Brian Gilbertson is to resign from all other Gemfields subsidiary directorships. However, he would retain non-executive directorships of Fabergé, the jeweller firm he bought from Unilever, and Nairoto Resources – a company that houses Gemfields’ gold exploration efforts in Mozambique.
“In accordance with the King IV Code, and given Mr Tolcher’s tenure on the board for more than nine years, the board has reviewed his independence and is satisfied that his classification as an independent director remains valid,” Gemfields said in a statement.

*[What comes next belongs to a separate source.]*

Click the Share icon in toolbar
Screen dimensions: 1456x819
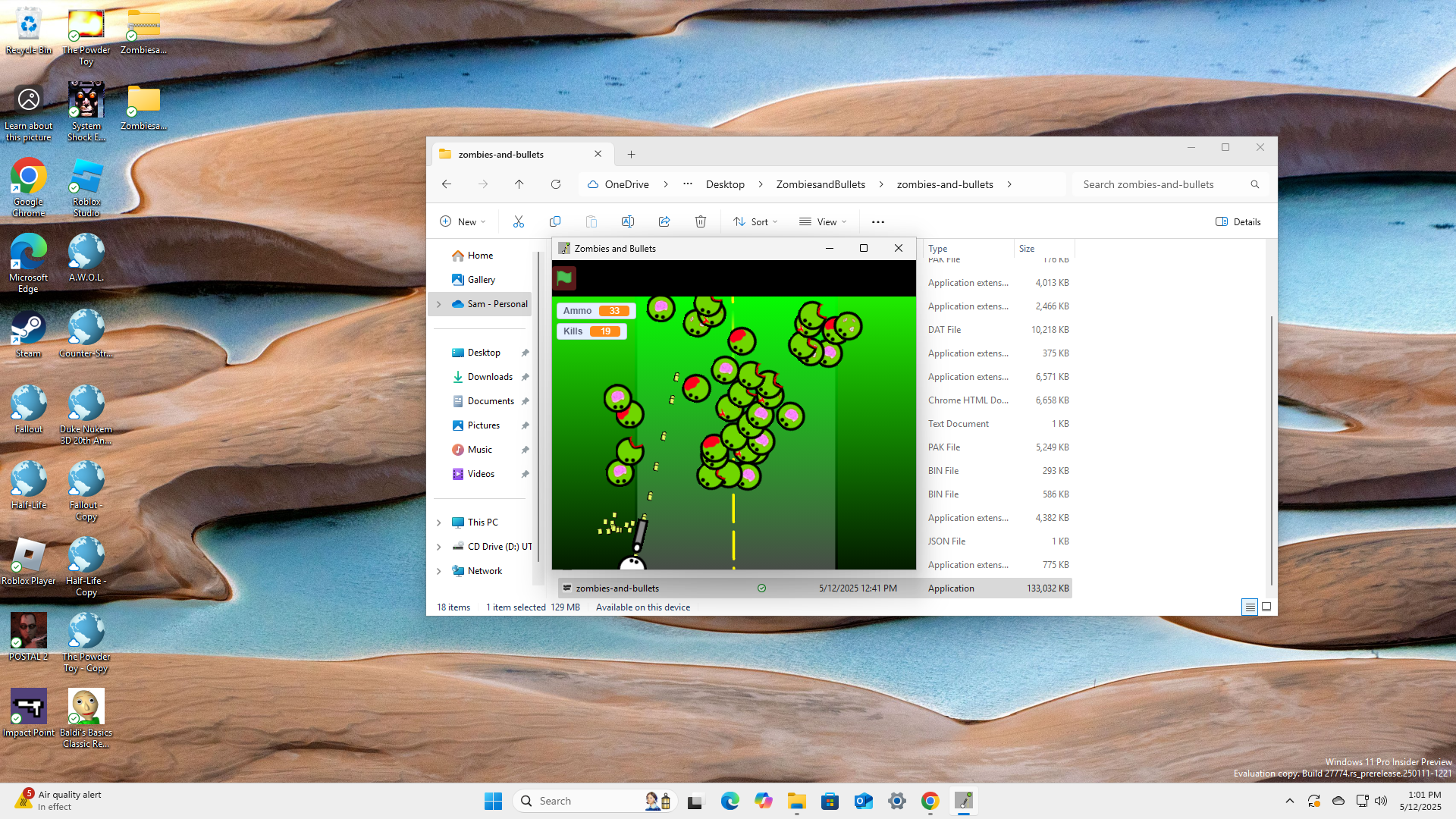click(x=664, y=221)
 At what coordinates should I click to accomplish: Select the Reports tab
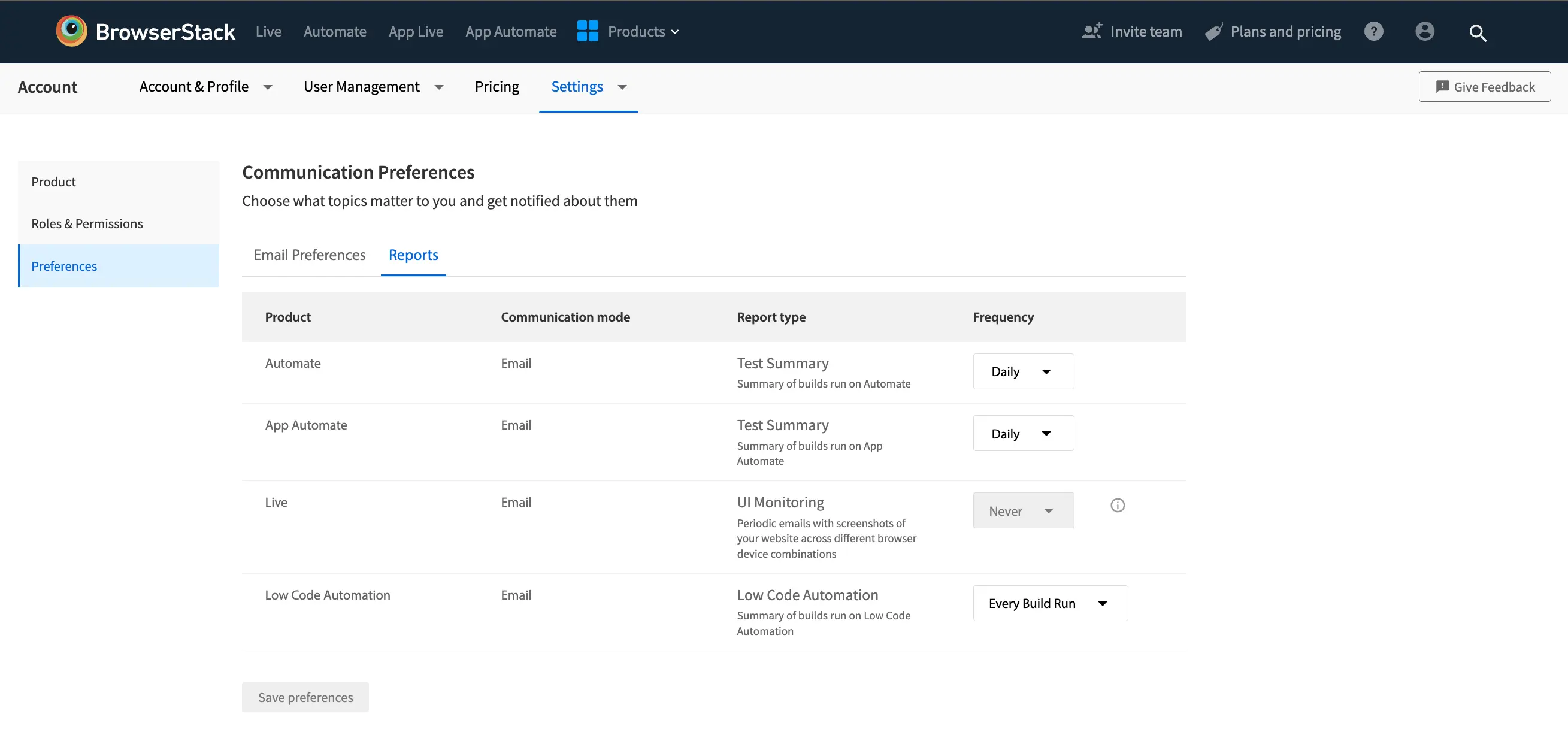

Gilbertson said it had been “a privilege” to serve on the Gemfields board for 12 years in which it had grown “… from a single defunct mining pit into the world’s leading supplier of coloured gemstones”. Gilbertson has previously stated that Gemfields wanted to become “the De Beers of the coloured gemstones market”.
Gemfields said in May this year it was exploring a UK listing. It said at the time that whilst it wouldn’t seek to raise cash, shareholders in the company sought the liquidity of London, as well as the Johannesburg Stock Exchange where the company is currently listed. Gemfields also said it would receive greater broker coverage by being listed in London.
Gemfields, which was previously listed as the investment fund Pallinghurst Resources before it became an operating company, controversially bought out miniority shareholders in an underlying investment, Gemfields plc in 2017. There was an argument about the price of the share purchases.
Following this transaction, Pallinghurst then set about closing itself as a fund and distributing or selling its various investments whilst renaming itself Gemfields – listed only in Johannesburg – so it would represent the gemfields business it had chosen to retain.
From an operating perspective, Gemfields now consists of emerald, ruby and beryl production from mines in Zambia and Mozambique. It also controls Farbergé which is its front-facing retail outlet.
Gemfields sold down a portion of its shares in Jupiter Mines, which has a stake in the Tshipi manganese mine in South Africa’s Northern Cape province. But it has yet to sell its 6.54% stake in Sedibelo Platinum Mines, the downwards re-valuation of which was a major part of the exceptional items that weighed on Gemfields’ bottom line.